A European debate on VPN, DNS, and CDN
Spain is not the only country where this discussion is gaining momentum. Italy has experienced similar problems with Piracy Shield, a system designed to block illegal sports broadcasts, which has faced criticism for overblocking and difficulty in correcting errors quickly.
The broader issue in Europe now appears to be about the role of VPN, DNS, CDN, cloud, and hosting providers in executing anti-piracy orders. Should they act as agents of dynamic blocking? How well can they technically verify each IP? Who is responsible if the block affects legitimate services? What recourse mechanisms are available to affected third parties?

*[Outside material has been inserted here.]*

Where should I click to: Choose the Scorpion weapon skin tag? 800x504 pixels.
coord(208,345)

VPNs occupy a particularly complex position. They do not necessarily host infringing content but can enable users to bypass blocks imposed by their operators. LaLiga wants them to apply these restrictions as well. VPN providers argue that imposing mass IP blocks is technically ineffective and harmful to legitimate users.
NordVPN’s clear stance: determined infringers can change servers, IPs, or providers within minutes, whereas damages to third parties can last longer and impact individuals or companies with no relation to piracy. In terms of effectiveness, such measures may hit legitimate infrastructure harder than the actual infringer.

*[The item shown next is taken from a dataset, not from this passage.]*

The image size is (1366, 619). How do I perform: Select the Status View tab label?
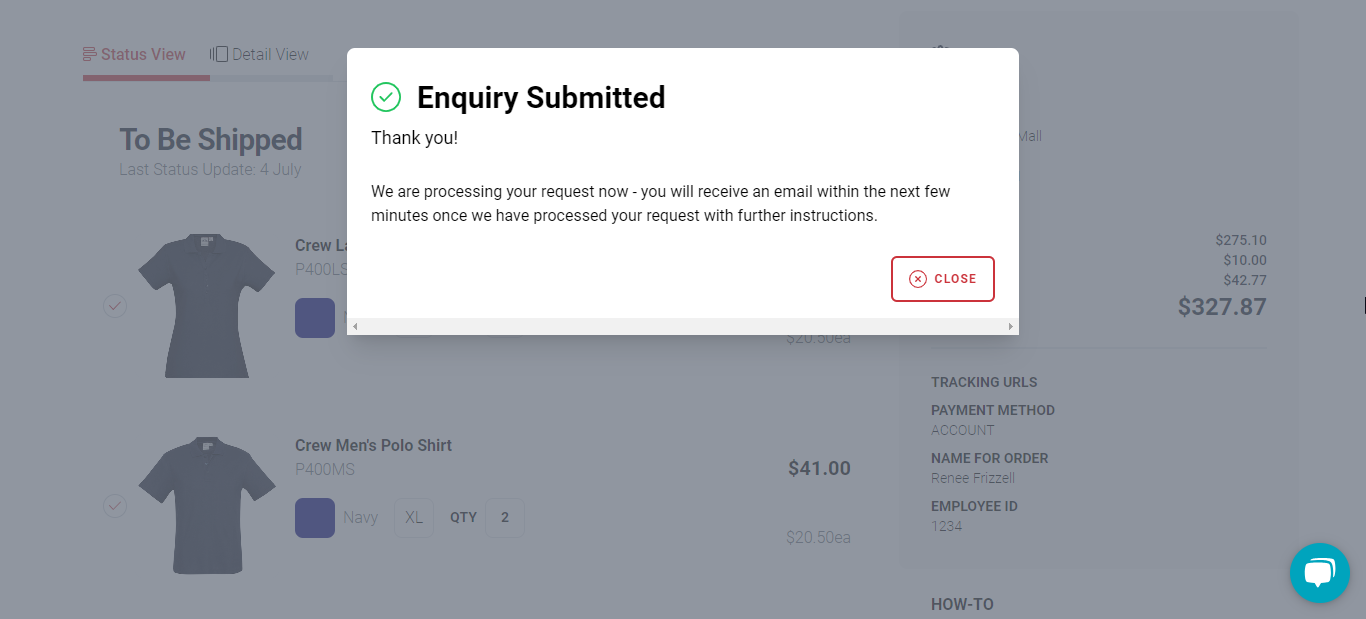tap(143, 54)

Implications for the tech sector
The Córdoba ruling does not mean anti-piracy blocks will disappear. Neither does it prevent LaLiga from continuing to defend its rights. But it does reinforce a principle the tech sector has long been advocating: any blocking measure must adhere to criteria of precision, proportionality, review, and minimal impact on third parties.
For cloud operators, development platforms, CDNs, security providers, hosting services, and digital businesses, this case underscores the importance of closely monitoring judicial decisions affecting shared infrastructure. A poorly designed block can result in service disruptions for clients who have no way to anticipate or fix the issue.
It should also encourage courts to require more technical evidence before ordering dynamic measures. Pointing to an IP is not enough. It’s necessary to know who uses it, how long it will be associated with the targeted content, what other services share that infrastructure, and what fast-track procedures exist to lift false positives quickly.
Intellectual property protection is legitimate. Defending football against unauthorized streams is legitimate too. But the internet is not a simple network of isolated destinations. It’s a shared, distributed, and ever-changing infrastructure. When an IP is blocked, it does not always only target the infringer.
The NordVPN-LaLiga case sends a clear warning to Europe: combating piracy cannot be an excuse to implement technically weak, opaque, or harmful blocks. Internet engineering must also step into the courtroom.
Frequently Asked Questions
What did the Córdoba Commercial Court decide?
It refused to impose coercive fines on NordVPN for not applying the IP blocks requested by LaLiga as specified.
Did NordVPN win the case definitively?
No. It’s a procedural decision at an early stage. The main process continues, and there is no final ruling on the merits yet.
Why can blocking IPs be problematic?
Because a single IP can be used by many legitimate services. Blocking it may make websites and apps unrelated to piracy inaccessible.
What does this mean for the tech sector?
It emphasizes the need for judicial blocking orders to be technically precise, proportionate, and reviewable to prevent harm to legal services.